Content: An accurate and complete client record shall be maintained for each client receiving services and shall include, but shall not be limited to:

  1. Admitting information, including client history:

The Intake Forms shall include:

  1. Client’s information: name, social security number, date of birth, gender, current address, telephone number, responsible party information, if any and their Medicaid number
  2. Referral source, date of discharge from a facility, as applicable
  3. Name, address, and telephone number of nearest relative or responsible person to contact in the event of an emergency
  4. Primary care physician information: Name, address, and contact information
  5. Diagnosis: principle and secondary
  6. All pertinent medical information necessary to provide care including any treatment plan if applicable and any known allergies
  7. Names of other individuals/organizations who might be involved in care
  8. Information on the composition of the client’s household, including individuals to be instructed in assisting the client;
  9. An initial assessment of the client needs to develop a plan of care or services:

For Medicaid patients DMAS-99 (Community-Based Care Recipient Assessment Report) or other DMAS advised form shall be used.

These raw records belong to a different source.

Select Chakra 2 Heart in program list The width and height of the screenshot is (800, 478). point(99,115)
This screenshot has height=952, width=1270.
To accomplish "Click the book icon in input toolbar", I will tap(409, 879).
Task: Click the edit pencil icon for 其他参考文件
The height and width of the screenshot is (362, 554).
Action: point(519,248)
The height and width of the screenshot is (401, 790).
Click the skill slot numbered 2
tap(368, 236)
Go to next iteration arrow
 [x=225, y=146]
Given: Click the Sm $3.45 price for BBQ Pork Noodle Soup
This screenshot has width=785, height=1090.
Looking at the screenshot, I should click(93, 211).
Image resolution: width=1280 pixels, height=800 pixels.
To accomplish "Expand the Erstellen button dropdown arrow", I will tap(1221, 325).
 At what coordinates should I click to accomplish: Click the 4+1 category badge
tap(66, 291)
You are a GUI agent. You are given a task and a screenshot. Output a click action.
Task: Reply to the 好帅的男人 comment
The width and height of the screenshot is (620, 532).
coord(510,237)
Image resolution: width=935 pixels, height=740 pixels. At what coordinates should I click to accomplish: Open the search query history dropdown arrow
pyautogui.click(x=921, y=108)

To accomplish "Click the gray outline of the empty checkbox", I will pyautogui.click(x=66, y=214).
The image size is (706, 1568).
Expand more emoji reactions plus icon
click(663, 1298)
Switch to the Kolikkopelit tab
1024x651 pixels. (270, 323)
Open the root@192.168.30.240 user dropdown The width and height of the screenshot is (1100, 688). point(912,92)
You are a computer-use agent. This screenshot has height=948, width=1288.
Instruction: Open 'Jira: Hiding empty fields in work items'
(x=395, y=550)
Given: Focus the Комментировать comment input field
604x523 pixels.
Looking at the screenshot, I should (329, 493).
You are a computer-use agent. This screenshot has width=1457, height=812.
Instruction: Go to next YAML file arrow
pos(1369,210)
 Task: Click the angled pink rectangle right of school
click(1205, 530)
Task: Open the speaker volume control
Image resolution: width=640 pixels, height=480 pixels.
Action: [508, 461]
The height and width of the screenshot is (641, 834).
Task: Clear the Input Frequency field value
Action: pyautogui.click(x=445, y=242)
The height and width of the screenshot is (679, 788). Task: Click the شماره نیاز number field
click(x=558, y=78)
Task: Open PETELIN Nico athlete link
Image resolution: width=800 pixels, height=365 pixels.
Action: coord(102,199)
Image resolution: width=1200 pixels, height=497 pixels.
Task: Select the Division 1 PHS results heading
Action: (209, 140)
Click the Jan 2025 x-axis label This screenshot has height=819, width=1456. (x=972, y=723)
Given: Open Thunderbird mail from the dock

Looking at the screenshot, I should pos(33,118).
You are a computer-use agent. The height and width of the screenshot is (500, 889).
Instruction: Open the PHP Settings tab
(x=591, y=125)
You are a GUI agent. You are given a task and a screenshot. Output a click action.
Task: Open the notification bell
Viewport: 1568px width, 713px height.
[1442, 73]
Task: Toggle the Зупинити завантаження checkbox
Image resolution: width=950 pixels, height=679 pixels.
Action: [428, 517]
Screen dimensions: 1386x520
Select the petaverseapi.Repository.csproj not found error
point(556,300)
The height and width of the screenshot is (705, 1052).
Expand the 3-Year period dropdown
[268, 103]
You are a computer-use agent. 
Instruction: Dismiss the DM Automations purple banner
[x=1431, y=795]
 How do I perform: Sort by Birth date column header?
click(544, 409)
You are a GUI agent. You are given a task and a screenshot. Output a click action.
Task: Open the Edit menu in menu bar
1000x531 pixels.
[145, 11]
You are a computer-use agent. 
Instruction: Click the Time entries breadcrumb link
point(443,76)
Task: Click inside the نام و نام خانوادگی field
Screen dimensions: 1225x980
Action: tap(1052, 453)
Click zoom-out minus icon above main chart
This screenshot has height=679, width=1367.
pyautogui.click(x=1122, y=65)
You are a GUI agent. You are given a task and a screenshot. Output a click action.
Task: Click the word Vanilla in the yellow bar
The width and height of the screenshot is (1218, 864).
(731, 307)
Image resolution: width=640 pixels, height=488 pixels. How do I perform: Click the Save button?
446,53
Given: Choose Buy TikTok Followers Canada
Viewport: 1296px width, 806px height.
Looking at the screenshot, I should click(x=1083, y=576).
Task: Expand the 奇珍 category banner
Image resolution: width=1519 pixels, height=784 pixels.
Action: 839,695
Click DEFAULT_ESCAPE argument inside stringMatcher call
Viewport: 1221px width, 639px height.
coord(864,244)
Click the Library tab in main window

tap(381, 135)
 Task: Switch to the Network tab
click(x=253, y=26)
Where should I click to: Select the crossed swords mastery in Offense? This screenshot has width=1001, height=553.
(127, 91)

  1. A plan of care for service that includes the type and frequency of each service to be delivered either by organization personnel or contract services;

A Plan of Care shall be developed with all clients upon admission, before care is provided. The plan will identify the services to be provided, disciplines providing care, charges and expected sources of reimbursement for services, payers and supervisory responsibilities. The client will be informed of their liability for payment.

The Plan of Care shall be developed in an easily understood format and terms that identify the duties to be performed within the state guidelines

      The number of days the client is visited will be determined by:

  1. Physician’s orders/medical necessity
  2. Client’s cognitive status
  3. Client’s self-care ability
  4. Assistance available in the home
  5. Rehabilitation objectives
  6. Client safety
  1. Documentation of client rights review

A signed copy of client’s rights after patient has read, understood and discussed shall be kept in their clinical record file.

  1. A discharge or termination of service summary along the following lines;
    1. Patient status at the time of admission to the agency.
    2. Status at discharge/last current visit and continuing care needs.
    3. Name of person or organization assuming responsibility for care.
    4. Reason for discharge, if applicable, and date of discharge.

 

Aides Record: Signed and dated notes on the care or services provided by each individual delivering service shall be written on the day the service is delivered and incorporated in the client record within seven working days. Following steps shall be observed in this regard:

Caregivers shall document care/services provided in accordance with the Plan of Care designed for the patient so that there is a record of the care performed on each visit.

The caregiver shall utilize the appropriate service record form to document services rendered to the client.

The caregiver shall be responsible for reporting any changes in the client’s condition or other pertinent observations to the Registered Nurse or report it to the agency office.

The Registered Nurse shall be responsible for reviewing the service record before it is placed in the chart.

Record of care or service provided by aide or RN shall have prominent areas for input of dates and signatures for

  1. Date service provided and notes annotated
  2. Date service reviewed and filed within client record

The importance of completion of the above within seven (7) working days will be part of

  1. Guidelines provided to the individual regarding timeliness of job completion
  2. Performance evaluation checklist to accentuate the importance of recording notes of services provided to the client

At completion of care, the clinical record will be audited within one month to ensure all necessary medical records are present and completed. All extra copies of clinical record data will be destroyed.